> [Data supplied]
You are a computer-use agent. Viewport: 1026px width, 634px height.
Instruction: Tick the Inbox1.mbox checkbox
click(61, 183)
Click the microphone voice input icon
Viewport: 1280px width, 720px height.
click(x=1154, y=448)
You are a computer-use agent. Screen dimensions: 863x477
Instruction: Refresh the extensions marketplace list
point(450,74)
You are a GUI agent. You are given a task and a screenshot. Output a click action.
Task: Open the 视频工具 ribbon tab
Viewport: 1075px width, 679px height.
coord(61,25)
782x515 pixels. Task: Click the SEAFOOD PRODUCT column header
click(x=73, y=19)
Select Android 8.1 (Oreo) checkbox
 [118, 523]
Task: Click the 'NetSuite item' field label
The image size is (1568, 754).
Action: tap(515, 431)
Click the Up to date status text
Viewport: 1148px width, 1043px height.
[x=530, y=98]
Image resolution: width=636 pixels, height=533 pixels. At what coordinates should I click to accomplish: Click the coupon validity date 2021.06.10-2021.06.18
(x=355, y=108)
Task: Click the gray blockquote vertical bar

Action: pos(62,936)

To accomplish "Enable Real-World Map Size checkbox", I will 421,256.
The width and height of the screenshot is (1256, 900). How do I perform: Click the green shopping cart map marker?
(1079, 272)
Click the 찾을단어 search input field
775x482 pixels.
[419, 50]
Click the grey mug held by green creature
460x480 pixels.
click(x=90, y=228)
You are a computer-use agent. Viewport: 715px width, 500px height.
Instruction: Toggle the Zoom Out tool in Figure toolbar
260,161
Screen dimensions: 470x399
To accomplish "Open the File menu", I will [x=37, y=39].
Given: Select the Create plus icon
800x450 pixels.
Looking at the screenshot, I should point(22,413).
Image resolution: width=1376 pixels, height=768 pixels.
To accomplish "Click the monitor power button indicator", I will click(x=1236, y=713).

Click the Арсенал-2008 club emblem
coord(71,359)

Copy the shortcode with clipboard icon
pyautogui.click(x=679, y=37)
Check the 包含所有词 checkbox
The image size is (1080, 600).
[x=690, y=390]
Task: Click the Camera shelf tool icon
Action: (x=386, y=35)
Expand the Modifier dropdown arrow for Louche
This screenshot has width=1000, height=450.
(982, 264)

> [Work instructions]
List each line of the entries that holds the string "input".

> [Result of this task]
Click the microphone voice input icon
Click the 찾을단어 search input field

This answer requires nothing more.